→ **Job 1**: Retype the forum thread on puppy drum limits below in full, with no changes.

→ **Text extract**:

>>>

Whatever..... I used to feed my family with the pups I caught,and I LOVE EATTING PUPPY DRUM!! Oh,and did I also mention big drum.. shhhhh... Sportfishing is a great thing,and I do and have done my share of it with MANY SPECIES... ALTHOUGH harvest for the table is also a goal.. Yes,I like seamullet,blowtoads,trout,flounder,spanish,bluefish,and the list goes on.. BUT,puppydrum are my favorite inshore eats,and nc sucks with a regulation like that... jmho and 2cents worth...


----------



## Jollymon (May 21, 2015)

Drumdum said:


> Whatever..... I used to feed my family with the pups I caught,and I LOVE EATTING PUPPY DRUM!! Oh,and did I also mention big drum.. shhhhh... Sportfishing is a great thing,and I do and have done my share of it with MANY SPECIES... ALTHOUGH harvest for the table is also a goal.. Yes,I like seamullet,blowtoads,trout,flounder,spanish,bluefish,and the list goes on.. BUT,puppydrum are my favorite inshore eats,and nc sucks with a regulation like that... jmho and 2cents worth...


Kenny , I understand how you feel.


----------



## Mumbo_Pungo (Dec 8, 2014)

PierRat4Life said:


> wolfpack4417 said:
> 
> 
> > I see states like Louisiana and Georgia and South Carolina have limits of 3 or 5 per person per day. Do we just have a lower population? Not that it matters much to me since I usually catch 1 keeper max per day anyways, I was just curious.
> ...


Too bad liberals probably are better for the recreational sportsman than conservatives are. At least in the state of NC. There is this thing called the environment that game and fish depend on to survive. One group tries to protect it, the other does not. Figure it out.


----------



## Yallweh (Aug 6, 2017)

North Carolina has not had anything even remotely resembling a "liberal state government" for almost a decade.


----------



## RocknReds (Jun 13, 2010)

<<<

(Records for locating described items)
>>>

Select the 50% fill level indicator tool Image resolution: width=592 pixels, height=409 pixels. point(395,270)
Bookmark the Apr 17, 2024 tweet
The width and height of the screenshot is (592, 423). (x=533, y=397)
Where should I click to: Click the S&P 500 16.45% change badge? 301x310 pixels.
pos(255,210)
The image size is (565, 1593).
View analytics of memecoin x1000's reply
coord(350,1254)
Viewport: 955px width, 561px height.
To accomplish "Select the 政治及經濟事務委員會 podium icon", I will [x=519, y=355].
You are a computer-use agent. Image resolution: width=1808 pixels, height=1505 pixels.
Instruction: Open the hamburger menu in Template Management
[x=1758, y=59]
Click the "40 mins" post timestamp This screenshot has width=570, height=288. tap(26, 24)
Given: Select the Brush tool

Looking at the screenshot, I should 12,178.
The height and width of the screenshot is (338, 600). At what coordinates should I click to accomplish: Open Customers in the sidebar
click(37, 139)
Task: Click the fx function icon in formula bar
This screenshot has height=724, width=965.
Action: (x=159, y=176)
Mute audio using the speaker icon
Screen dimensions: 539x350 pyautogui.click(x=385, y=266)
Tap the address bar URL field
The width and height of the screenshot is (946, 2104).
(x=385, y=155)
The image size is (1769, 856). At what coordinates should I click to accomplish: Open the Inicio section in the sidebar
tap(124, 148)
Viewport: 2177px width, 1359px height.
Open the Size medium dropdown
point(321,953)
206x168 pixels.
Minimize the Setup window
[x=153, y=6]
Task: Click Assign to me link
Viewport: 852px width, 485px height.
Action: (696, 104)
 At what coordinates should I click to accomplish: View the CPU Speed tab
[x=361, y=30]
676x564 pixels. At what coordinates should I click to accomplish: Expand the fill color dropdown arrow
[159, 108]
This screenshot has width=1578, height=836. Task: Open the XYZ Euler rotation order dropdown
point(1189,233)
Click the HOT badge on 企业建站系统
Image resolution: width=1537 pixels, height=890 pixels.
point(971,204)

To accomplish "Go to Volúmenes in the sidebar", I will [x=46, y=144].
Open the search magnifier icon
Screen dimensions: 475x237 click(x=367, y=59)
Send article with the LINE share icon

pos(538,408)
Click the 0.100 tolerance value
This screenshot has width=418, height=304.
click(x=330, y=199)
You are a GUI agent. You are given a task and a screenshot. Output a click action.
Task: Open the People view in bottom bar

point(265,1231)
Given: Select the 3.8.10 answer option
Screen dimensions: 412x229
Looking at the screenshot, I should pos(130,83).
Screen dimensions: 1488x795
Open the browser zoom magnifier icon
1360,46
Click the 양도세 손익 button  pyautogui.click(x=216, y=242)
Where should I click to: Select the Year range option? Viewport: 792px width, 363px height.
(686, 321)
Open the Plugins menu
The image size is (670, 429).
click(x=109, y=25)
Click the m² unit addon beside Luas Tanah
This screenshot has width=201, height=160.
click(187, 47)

<<<

→ **Job 2**: Edit the records from the line containing "Click the 양도세" through the end of the records so that "Plugins" becomes "Extensions". Leave everything else unchanged, and return only those lines.

→ **Response 1**:
Whatever..... I used to feed my family with the pups I caught,and I LOVE EATTING PUPPY DRUM!! Oh,and did I also mention big drum.. shhhhh... Sportfishing is a great thing,and I do and have done my share of it with MANY SPECIES... ALTHOUGH harvest for the table is also a goal.. Yes,I like seamullet,blowtoads,trout,flounder,spanish,bluefish,and the list goes on.. BUT,puppydrum are my favorite inshore eats,and nc sucks with a regulation like that... jmho and 2cents worth...


----------



## Jollymon (May 21, 2015)

Drumdum said:


> Whatever..... I used to feed my family with the pups I caught,and I LOVE EATTING PUPPY DRUM!! Oh,and did I also mention big drum.. shhhhh... Sportfishing is a great thing,and I do and have done my share of it with MANY SPECIES... ALTHOUGH harvest for the table is also a goal.. Yes,I like seamullet,blowtoads,trout,flounder,spanish,bluefish,and the list goes on.. BUT,puppydrum are my favorite inshore eats,and nc sucks with a regulation like that... jmho and 2cents worth...


Kenny , I understand how you feel.


----------



## Mumbo_Pungo (Dec 8, 2014)

PierRat4Life said:


> wolfpack4417 said:
> 
> 
> > I see states like Louisiana and Georgia and South Carolina have limits of 3 or 5 per person per day. Do we just have a lower population? Not that it matters much to me since I usually catch 1 keeper max per day anyways, I was just curious.
> ...


Too bad liberals probably are better for the recreational sportsman than conservatives are. At least in the state of NC. There is this thing called the environment that game and fish depend on to survive. One group tries to protect it, the other does not. Figure it out.


----------



## Yallweh (Aug 6, 2017)

North Carolina has not had anything even remotely resembling a "liberal state government" for almost a decade.


----------



## RocknReds (Jun 13, 2010)

→ **Response 2**:
Click the 양도세 손익 button  pyautogui.click(x=216, y=242)
Where should I click to: Select the Year range option? Viewport: 792px width, 363px height.
(686, 321)
Open the Extensions menu
The image size is (670, 429).
click(x=109, y=25)
Click the m² unit addon beside Luas Tanah
This screenshot has width=201, height=160.
click(187, 47)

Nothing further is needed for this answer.